Expected behavior Based on the comments on line 202, it appears that the default value for the significance level should be 0.05,
Version information:
Additional context Related issues and comments:
929 The interpretations by @drawlinson in this question are really straightforward.
879
809
The bootstrap test calculates a two-sided percentile p-value as follows:
The p-value is calculated as twice the frequency that the estimate is more extreme than all the samples.

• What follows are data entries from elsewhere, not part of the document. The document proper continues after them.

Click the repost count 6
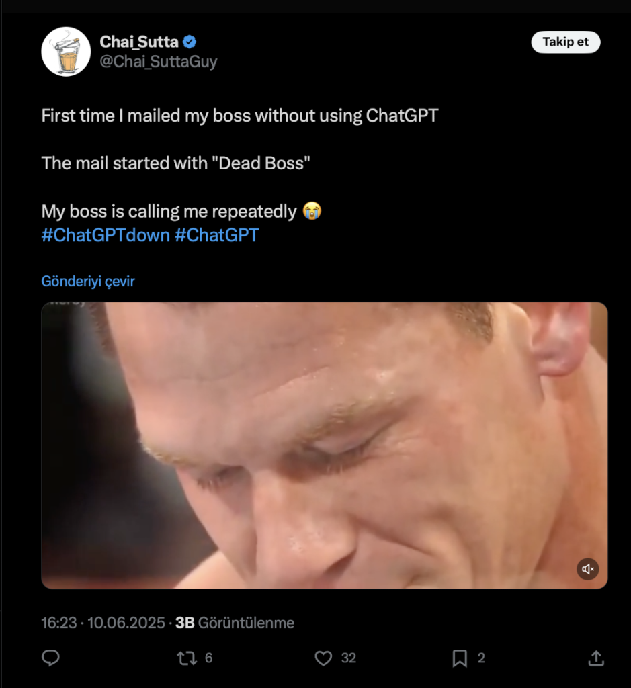 point(208,658)
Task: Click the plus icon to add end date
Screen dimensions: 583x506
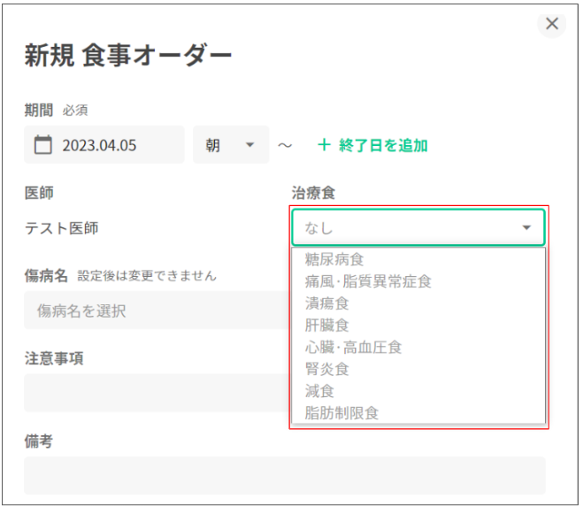Action: (x=324, y=145)
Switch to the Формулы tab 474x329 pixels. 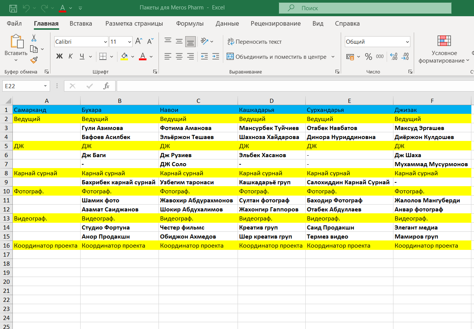(190, 23)
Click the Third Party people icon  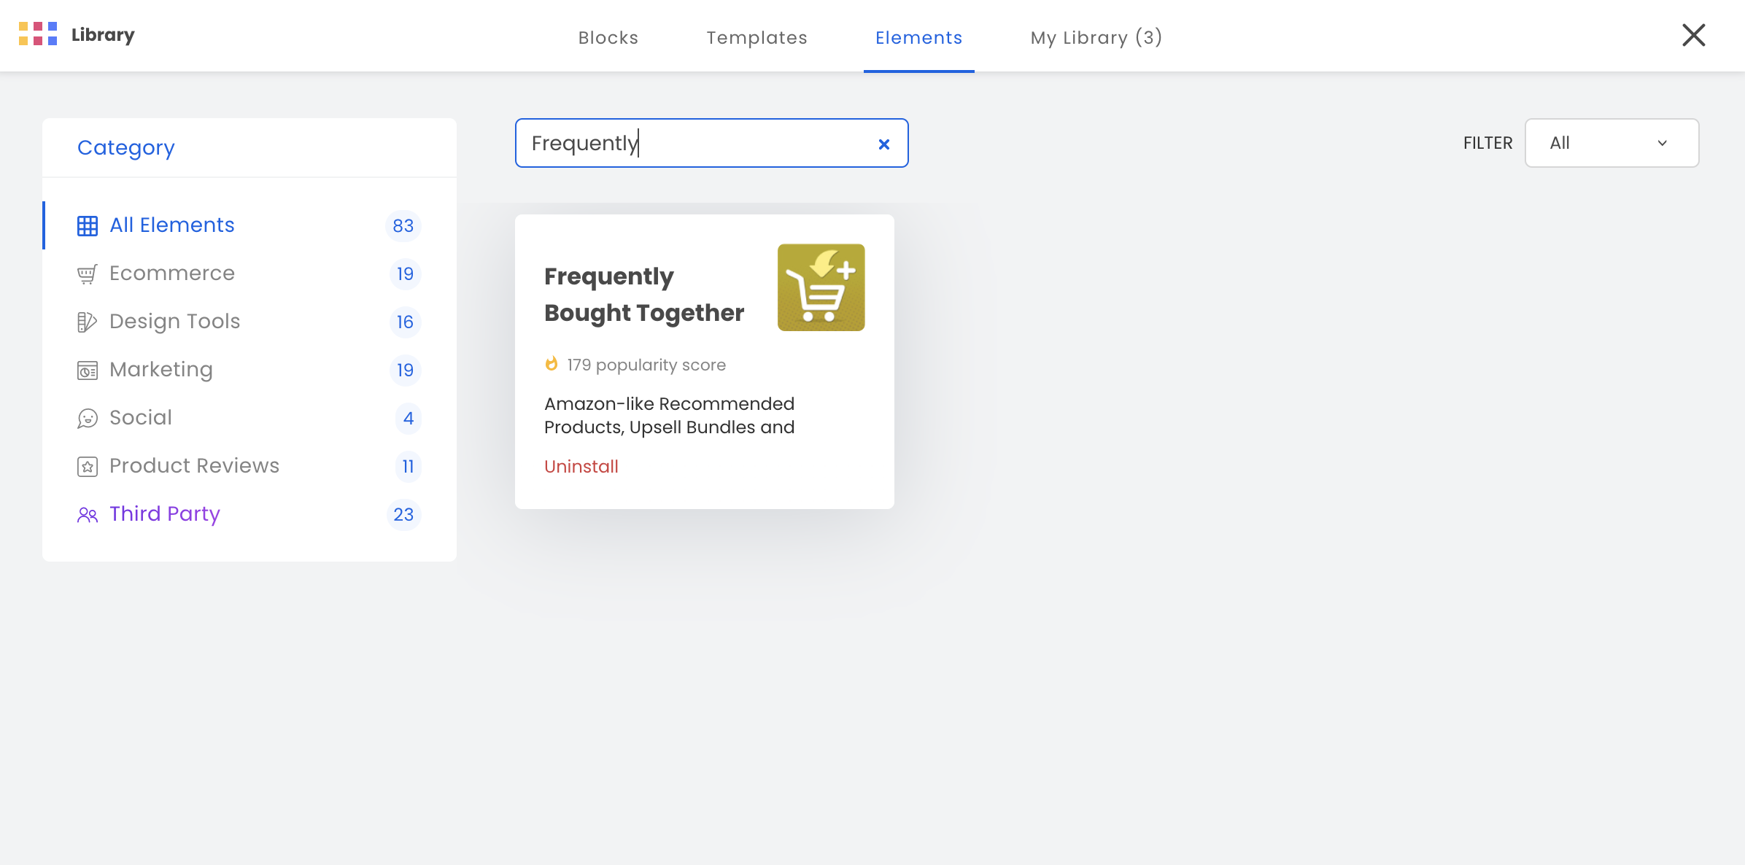coord(88,515)
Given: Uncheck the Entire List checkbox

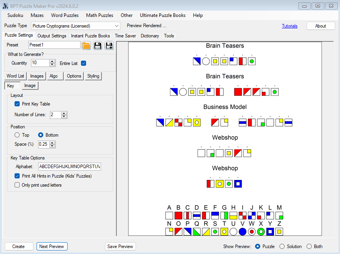Looking at the screenshot, I should click(x=83, y=63).
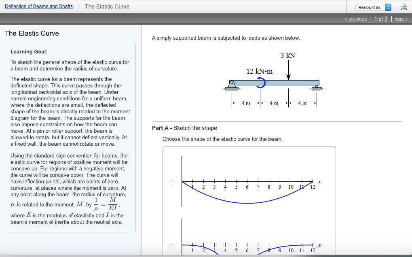Click The Elastic Curve breadcrumb title
The height and width of the screenshot is (257, 412).
click(107, 6)
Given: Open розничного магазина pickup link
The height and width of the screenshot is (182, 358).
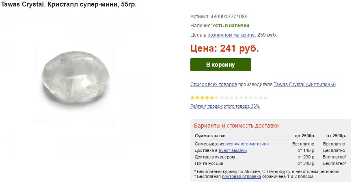Looking at the screenshot, I should click(247, 144).
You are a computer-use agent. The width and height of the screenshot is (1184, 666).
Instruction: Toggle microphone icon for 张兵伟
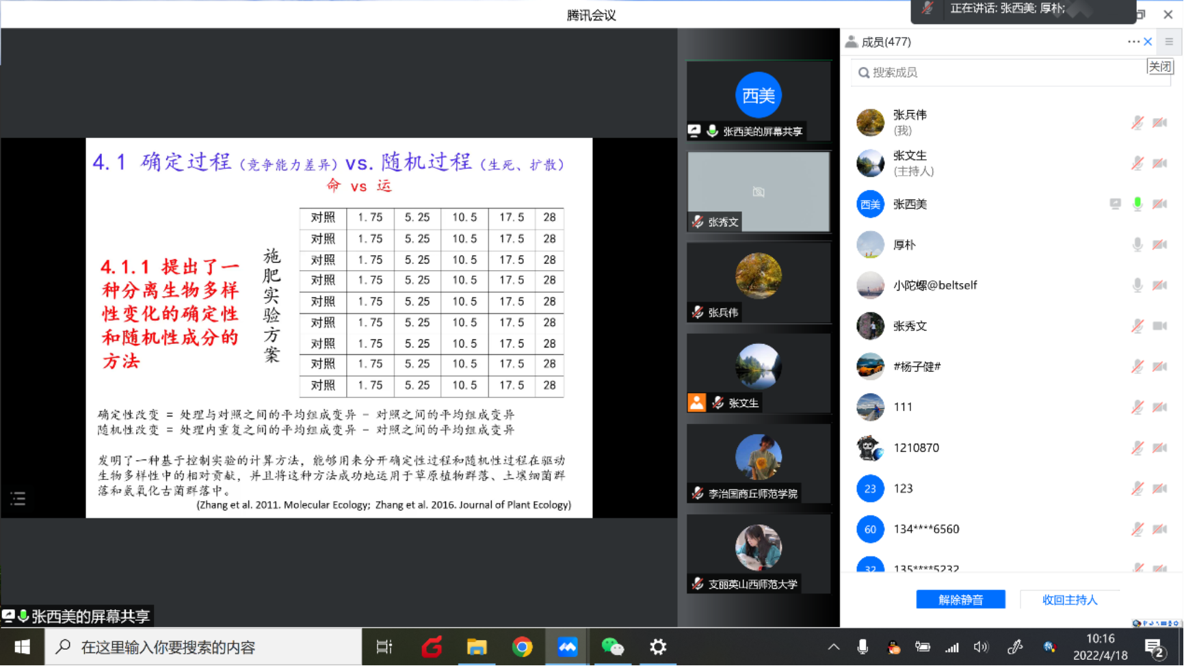coord(1137,123)
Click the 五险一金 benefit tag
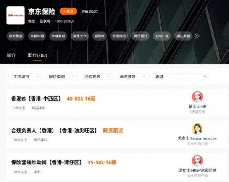229x182 pixels. [x=162, y=36]
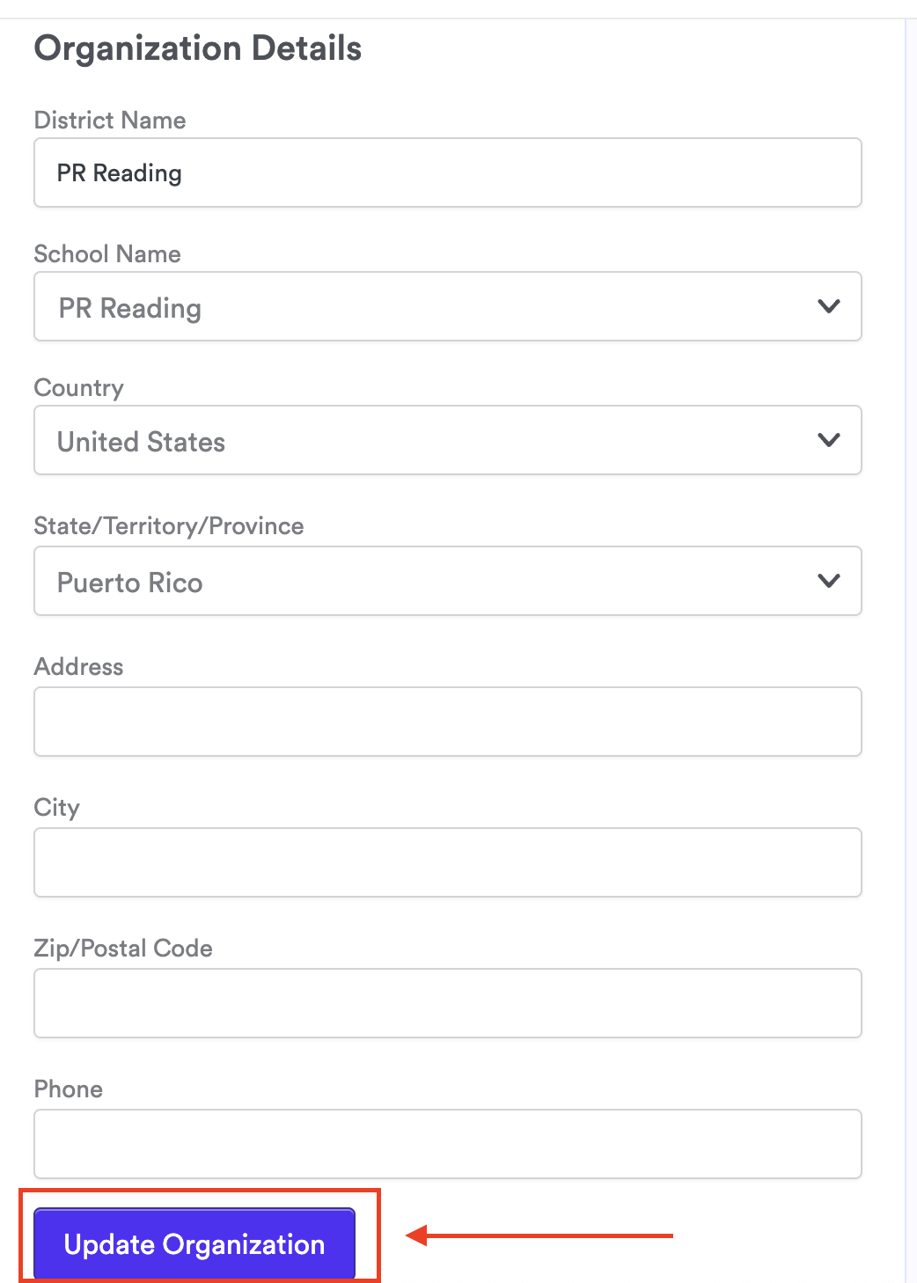Viewport: 917px width, 1283px height.
Task: Click the District Name label text
Action: click(110, 121)
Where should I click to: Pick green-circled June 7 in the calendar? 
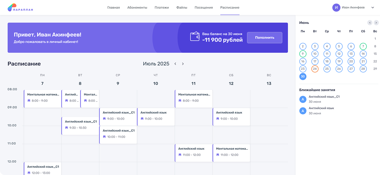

If my understanding is correct, a 0.95 p-value implies a minor (negligible) shift, similar to the 50/50 scenario in #929; And a 0.05 p-value implies a significant shift, similar to the 98/2 scenario in #929.
Thus, if the intention is to enforce a stringent test, then setting the current significance level at 0.95 (or even 0.85) could be justified. In that case, seeing 30% extreme cases will be deemed "lower than the significant level" and the refutation result will be marked as "significant", implying we are not tolerating such a shift. If this is the case, we can directly add this rationale to the comments accordingly.
However, if the aim is not to impose such a strict test, it might be more appropriate to revert the default significance level back to the conventional 0.05 (also align with the suggestion in the comments). In such a scenario, a significant refutation test result would suggest that the test outcome is extremely different than the original estimate. And a shift as in the 70/30 scenario would be considered okay (insignificant) just like a 0.95 p-value (98/2 case).
I would appreciate any clarification on this. Thanks!